## PROBLEM STATEMENT
Skip every image and restate the data word for word.

________________

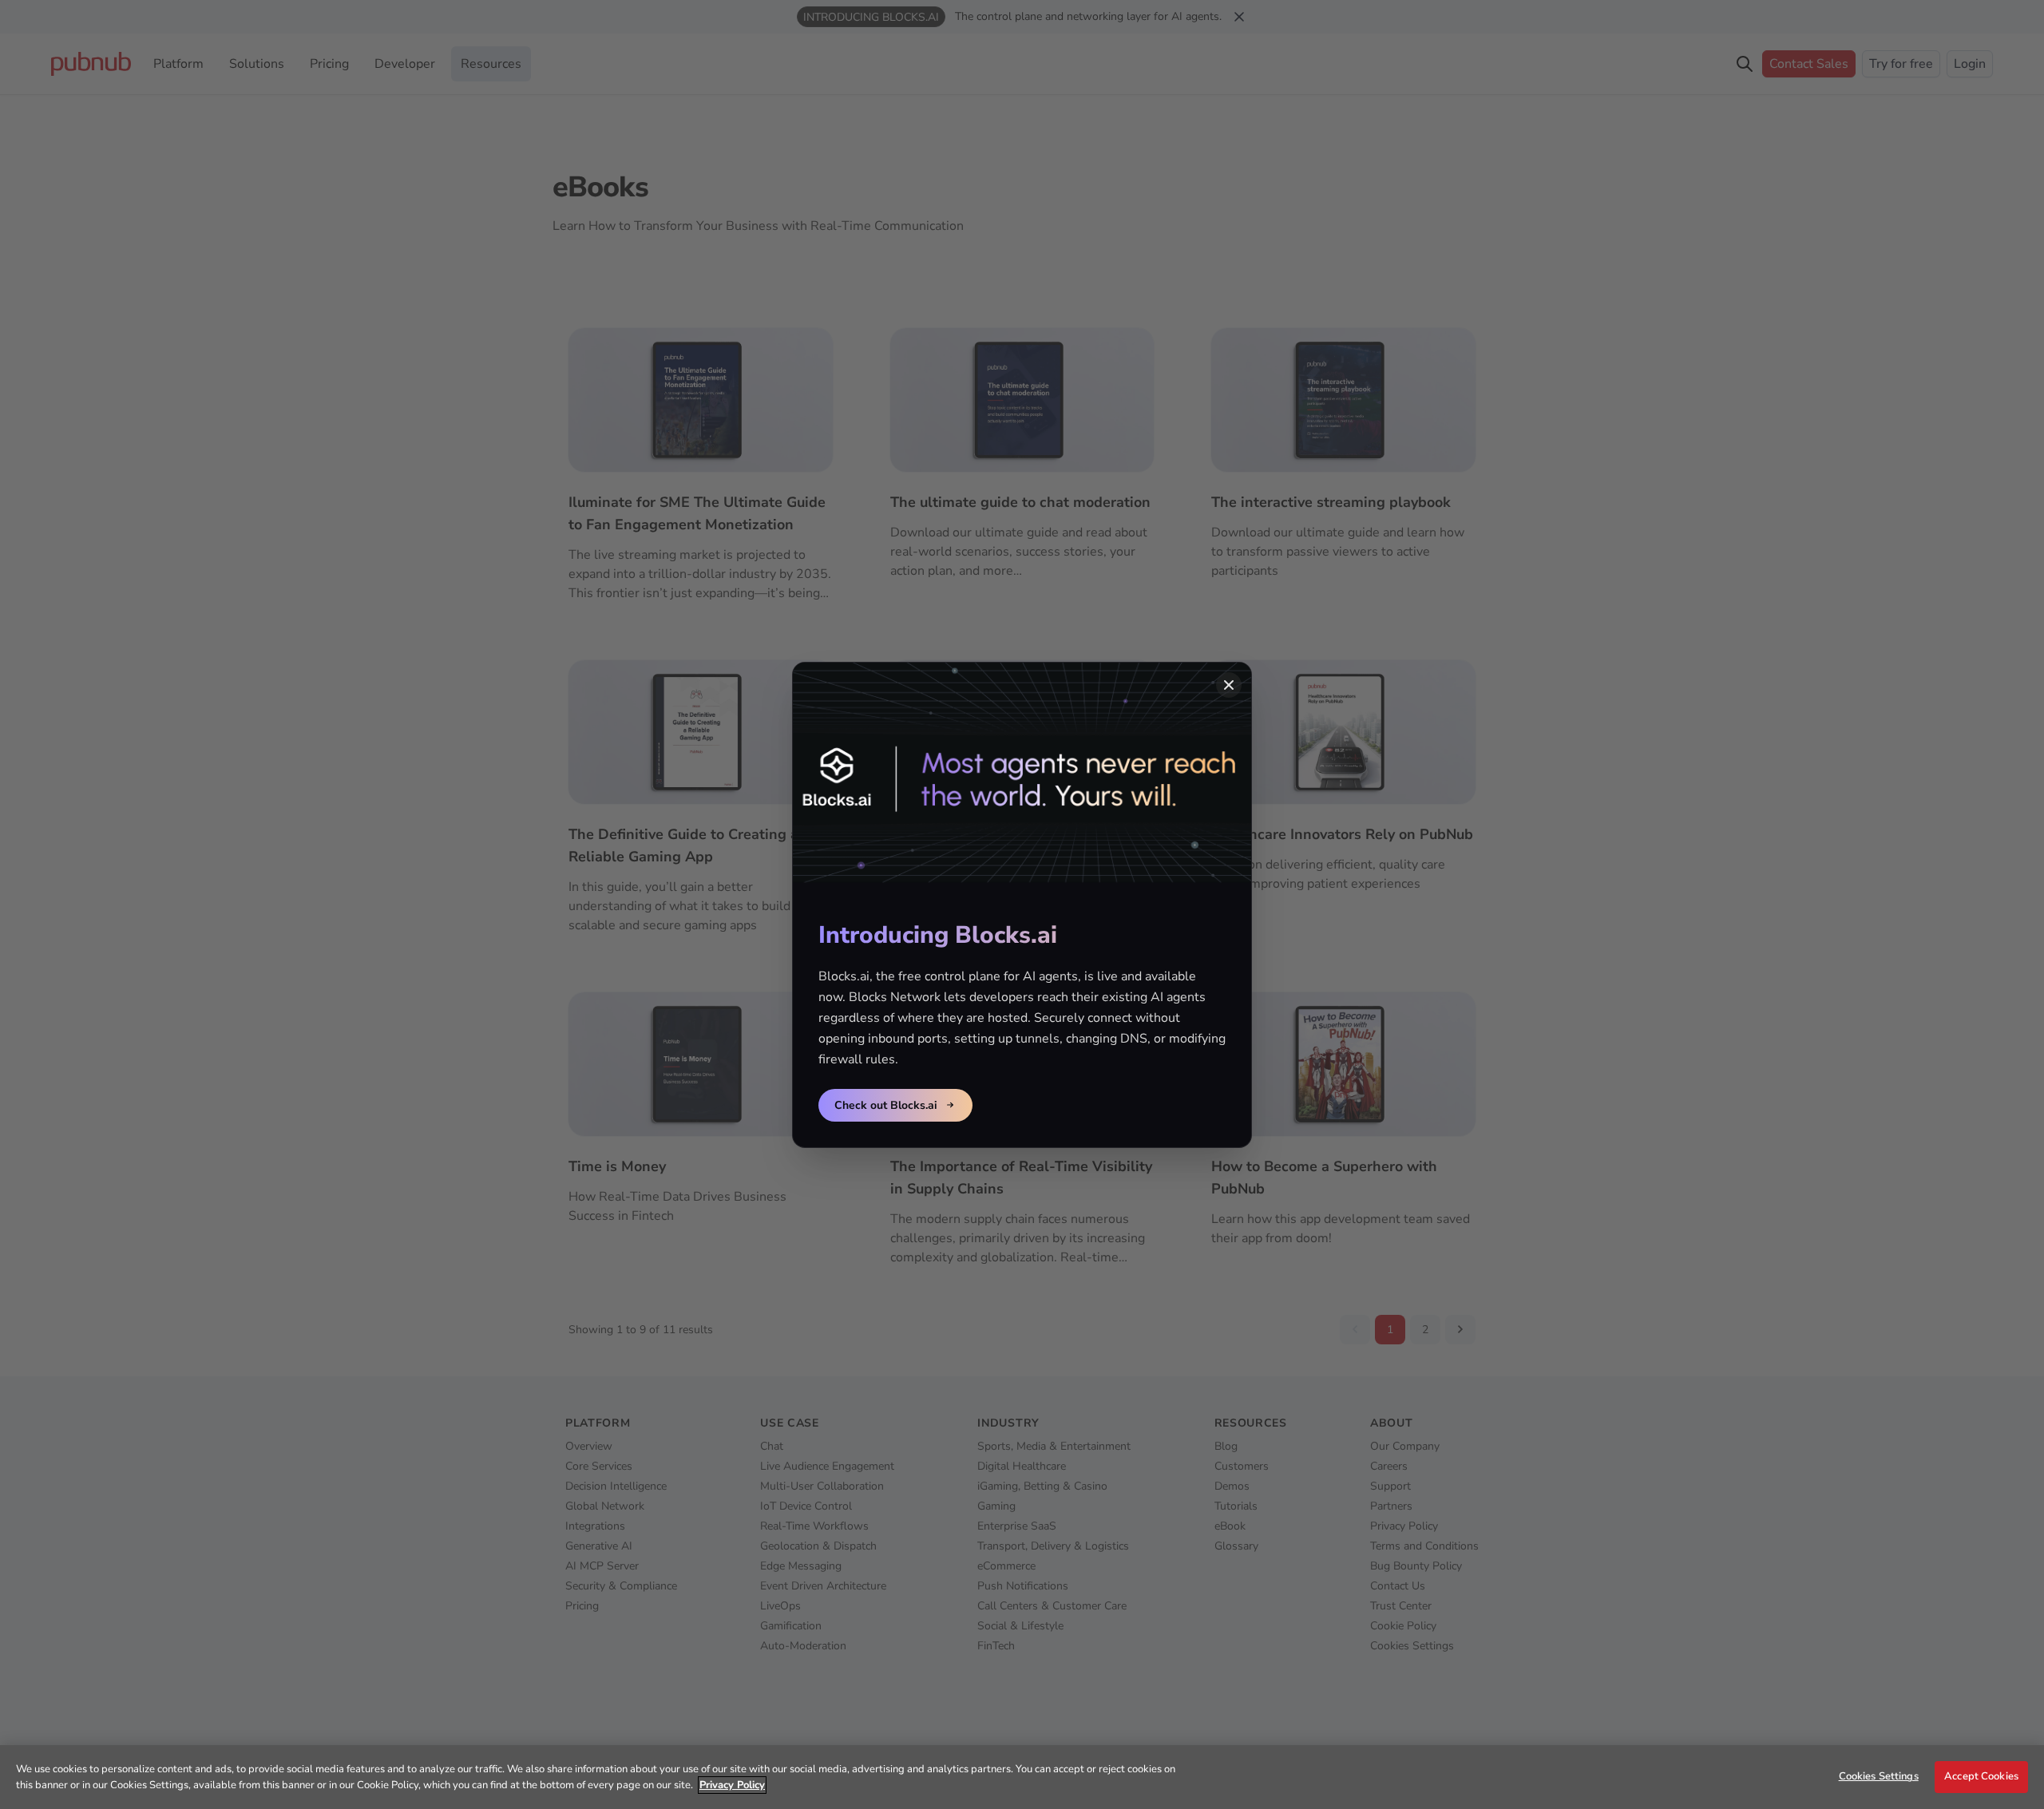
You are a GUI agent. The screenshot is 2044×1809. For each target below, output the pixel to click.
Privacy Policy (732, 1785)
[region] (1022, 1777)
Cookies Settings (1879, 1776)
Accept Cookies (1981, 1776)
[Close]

________________

## TASK RESULT
You are a GUI agent. The screenshot is 2044×1809. For each target below, output the pixel to click.
Privacy Policy (732, 1785)
[region] (1022, 1777)
Cookies Settings (1879, 1776)
Accept Cookies (1981, 1776)
[Close]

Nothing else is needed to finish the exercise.